Pennsylvania death row inmate Ernest Simmons, who was once four days from execution for the grisly murder of an 80-year-old Johnstown woman, has been granted a new trial because of prosecutorial misconduct.
![]() Johnstown Tribune Democrat Ernest Simmons, who was charged with the murder of Anna Knaze, is led to District Justice Rick Farra's Johnstown office by Cambria County Prison officials in this August 20, 1992, photo. About the Innocence Institute Attorneys seek quicker decision in Simmons death sentence appeal (3/23/04) Death row inmate's appeal may shift (3/5/04) Judge weighs convict's claims (2/6/04) Is death row convict guilty of killing Johnstown woman? (1/25/04) |
"When you take a look at what happened in this case, you have to be shocked," said Robert Dunham, an assistant federal defender with the Defender Association of Philadelphia, Simmons' appellate attorneys.
The ruling said Simmons' rights were violated by police and prosecutors who hid secretly recorded tapes and hair evidence that supported Simmons' innocence.
The ruling also referenced evidence uncovered in 2003 by the Innocence Institute of Point Park University and published in a story in the Pittsburgh Post-Gazette. The story reported that key witness Margaret Cobaugh lied on the stand when she linked Simmons to the murder.
"This was not a case of one piece of evidence being overlooked," Dunham said. "It's not even a case of two or three pieces of evidence being overlooked. It was, as the court found, a consistent pattern that denied Ernest Simmons a fair trial."
Cambria County District Attorney David Tulowitzki yesterday said he was prepared to appeal McLaughlin's ruling to the U.S. Supreme Court, and take the case back to trial if those appeals fail.

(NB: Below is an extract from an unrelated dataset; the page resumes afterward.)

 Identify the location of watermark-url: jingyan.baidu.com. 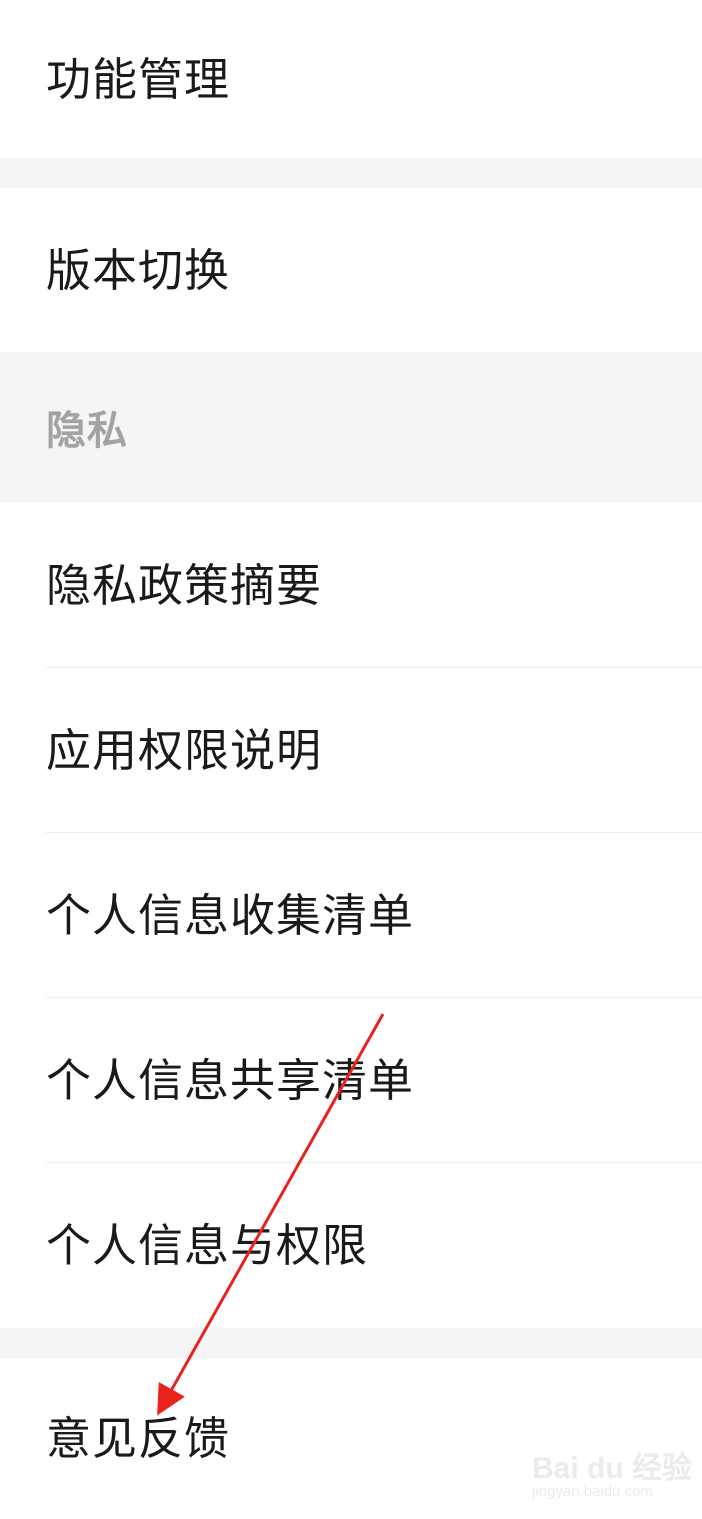
(592, 1492).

Simmons was born in 1957 in Philadelphia to a 13-year-old mother, sexually abused as a child and allowed to roam the streets to find his meals in trash bins before being bounced around to foster homes. He had served four different prison terms by the time he was paroled in August 1991, at age 34, and settled in Johnstown.
One of the convictions involved an attack on an elderly Harrisburg-area man, and police suspected Simmons in unsolved murders of elderly residents there. For those reasons, he quickly became a suspect when Anna Knaze, 80, was slain in May 1992. Her spine was severed, all her ribs were broken and she was strangled.

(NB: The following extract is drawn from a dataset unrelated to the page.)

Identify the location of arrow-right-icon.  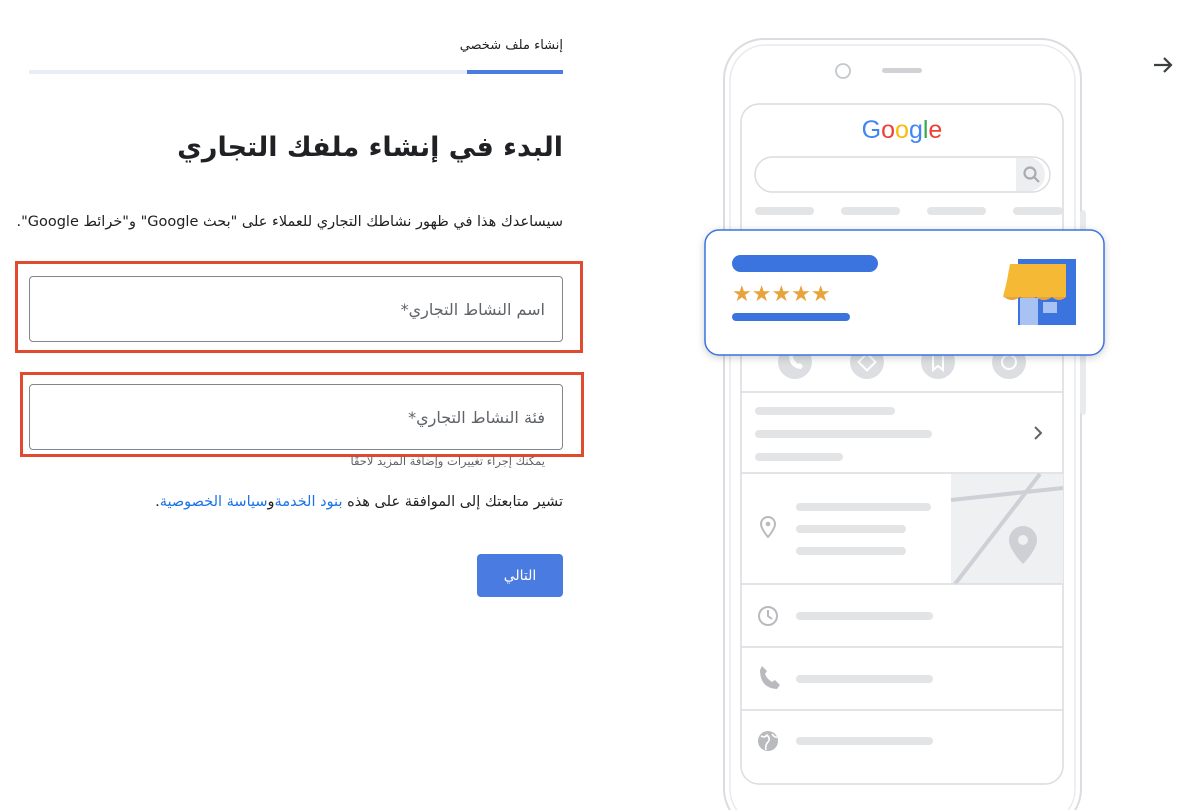
(1163, 65).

Cobaugh, a friend and neighbor of Knaze, provided the only credible evidence tying Simmons to the murder. Cobaugh testified in 1993 that she was raped by Simmons just hours after Knaze's killing and that he told her to keep quiet or "she would get the same thing Anna Knaze got."

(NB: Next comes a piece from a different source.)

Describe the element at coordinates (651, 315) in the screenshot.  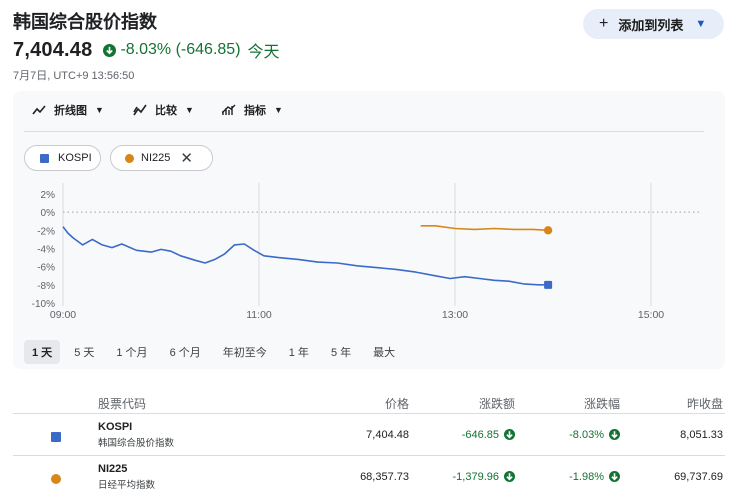
I see `x-tick-label: 15:00` at that location.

Simmons' appeals were denied repeatedly in state court and Gov. Tom Ridge signed a death warrant setting the execution for April 14, 1996. Four days before that, Simmons was granted a stay.
Soon, the Defender Association, which represents death row inmates on appeal, entered the case and found that Simmons' ex-girlfriend had helped police secretly tape-record Simmons. In the tapes, he denied 19 separate times having any involvement in the killings, but the prosecution hid the tapes from the defense at trial.
The appeal also revealed that police Detective Richard Rok, who later was convicted of assaulting a detainee and sentenced to federal prison, never told defense attorneys that Cobaugh was unable to pick Simmons' picture out of an array of mug shots on her first attempt. The detective also hid the fact that he helped Cobaugh, an ex-convict, avoid another prison term for purchase of a gun by an ex-felon.
Rok later admitted he never told the defense that Cobaugh's clothes were tested for forensic evidence and yielded hair samples that did not match Simmons.
In 2003, Cobaugh told reporters from the Innocence Institute that she "could not positively identify anyone" as her attacker and identified Simmons only after a police detective told her he knew Simmons had killed Knaze but "didn't have a witness."
Dunham acknowledged the appellate process could take years.
"Ernie has spent a decade on death row after having been wrongfully convicted," he said. "The district court's decision is one major step."
Dunham said he hasn't yet been able to talk with Simmons, who is on death row at the State Correctional Institution Greene.
In a recent letter to the Innocence Institute, Simmons said he was confident of an eventual exoneration.
"So I'm getting ready for when that time comes, and it will come, my friend," he wrote on Feb. 16.